# Dream Shoes ...



## mel (Mar 23, 2010)

To go along with the dream clothing thread...how about a dream shoe thread. i shall start  

just a few ..there are SO many 

View attachment E212.jpg


View attachment E144.jpg


View attachment E086.jpg


View attachment E059.jpg


View attachment E048.jpg


----------



## Your Plump Princess (Mar 30, 2010)

Any Shoes other than tennies! [I can't find ANY Shoes other than tennishoes that fit me and are stylish.  ]


My utlimate dream shoes are these:







These, too. 







Their just so so cute!
Lol. 
If they weren't high-heels and I weren't so much "Cankle" than "ankle" I could prolly pull them off, Lol.


----------



## mel (Mar 30, 2010)

Your Plump Princess said:


> Any Shoes other than tennies! [I can't find ANY Shoes other than tennishoes that fit me and are stylish.  ]
> 
> 
> My utlimate dream shoes are these:
> ...



very nice!!!! Im old and couldnt wear those heels though lol. You are young and would be ok


----------



## Your Plump Princess (Mar 31, 2010)

My Ankels are really weak. I inhereited weak ankels, PLUS I've torn tendons in both of them twice. 

Flats for me, Lol


----------



## sowhat (Mar 31, 2010)

Yves Saint Laurent Tribute Sandal:






Christian Louboutin Declic Pumps:






I love many of the booties by Givenchy and many of the high boots by Prada and Chanel, but the price is hard to justify.


----------



## mel (Apr 4, 2010)

sowhat said:


> Yves Saint Laurent Tribute Sandal:
> 
> 
> 
> ...



pretty!!!!!


----------



## mel (Apr 4, 2010)

i like these..my ankles would not  

View attachment 10942-846049-t.jpg


View attachment 1108249-t-THUMBNAIL.jpg


----------



## sowhat (Apr 4, 2010)

Here's another set that I like, but not hotlinked this time:






Chanel 2006 Fall RTW White Over-The-Knee Boots.

Not really that useful, but I still want them...


----------



## Cors (Apr 5, 2010)

Your Plump Princess said:


> My Ankels are really weak. I inhereited weak ankels, PLUS I've torn tendons in both of them twice.
> 
> Flats for me, Lol



I actually have weak ankles too (nasty compound fractures in the past) and I cannot wear flats at all. My ankles feel like they are rolling and turning outward with every step and there is usually no arch support - I have yet to find a pair of comfy, girly flats and I have tried most brands, even high-end. 

I am probably biased but I do think that you shouldn't give up on high heels completely. Just be on the lookout for something specifically cut for wider feet, with full leather inners and uppers that can mold to your feet and let them breathe and make sure that the shoe itself is sturdy, well-constructed and doesn't strain your ankle in any way when you are walking on flat even ground. 

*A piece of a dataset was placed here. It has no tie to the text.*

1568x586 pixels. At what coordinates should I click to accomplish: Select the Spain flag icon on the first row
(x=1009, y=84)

You might also want to try some ankle strengthening exercises - at least, they worked very well for me. My favourite is one that works well enough on a flight of stairs. Stand on your tippy toes at the edge of a step with your ankles hanging off the edge, hold on to the rails and lower yourself up and down slowly. Else you could try looking for some kind of stretchy material with resistance (physiotherapists sell colour-coded bands but a thick chain made from rubber bands should work too, or the elastic waistband of old clothes), straighten your legs, loop it around the back your ankles and slowly push against the resistance. 



sowhat said:


> Yves Saint Laurent Tribute Sandal:
> 
> 
> 
> ...



Ahhh YSLs! I hope to own a pair someday, they are actually ridiculously comfortable for their height and far more forgiving than other designers. 

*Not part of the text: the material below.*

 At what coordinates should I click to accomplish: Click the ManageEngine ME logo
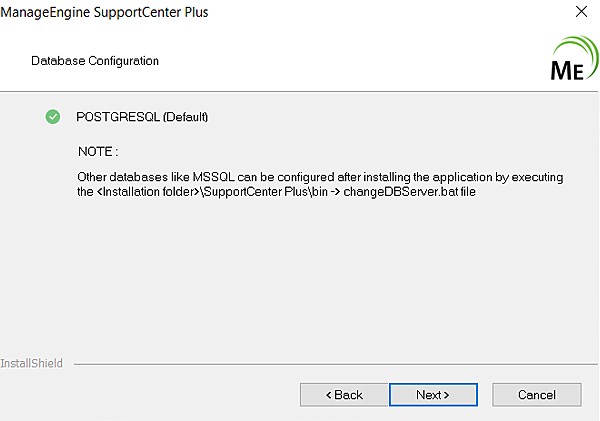[x=572, y=60]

If you are lucky enough to live in the US, you can actually get authentic Louboutins for 200ish USD on sale or at places like Neiman Marcus Last Call. I think that is pretty reasonable considering how Aldo, Nine West and Steve Madden pumps are easily in that price range these days. Sadly classics like the black leather Declics you posted almost never go on sale and are often hard enough to hunt down at full price if your size is popular. You can always hope to score Declics in a seasonal colour and dye them.


----------



## sowhat (Apr 5, 2010)

Cors said:


> Ahhh YSLs! I hope to own a pair someday, they are actually ridiculously comfortable for their height and far more forgiving than other designers.
> 
> If you are lucky enough to live in the US, you can actually get authentic Louboutins for 200ish USD on sale or at places like Neiman Marcus Last Call. I think that is pretty reasonable considering how Aldo, Nine West and Steve Madden pumps are easily in that price range these days. Sadly classics like the black leather Declics you posted almost never go on sale and are often hard enough to hunt down at full price if your size is popular. You can always hope to score Declics in a seasonal colour and dye them.



I love YSL. I also think it's hard to underestimate the importance of his career and impact on the world of fashion. Le Smoking Suit photographed in the 70s by Helmut Newton is my favorite fashion related photo. My favorite piece of guy clothing I have is a Navy 3-Button YSL Rive Gauche Super 150s Wool blazer (the previous YSL menswear, pour Homme and contracted products / diffusion lines sold at dept. stores was some real s*** and was destroying the brand). That aside, I love the Tribute in all of it's forms.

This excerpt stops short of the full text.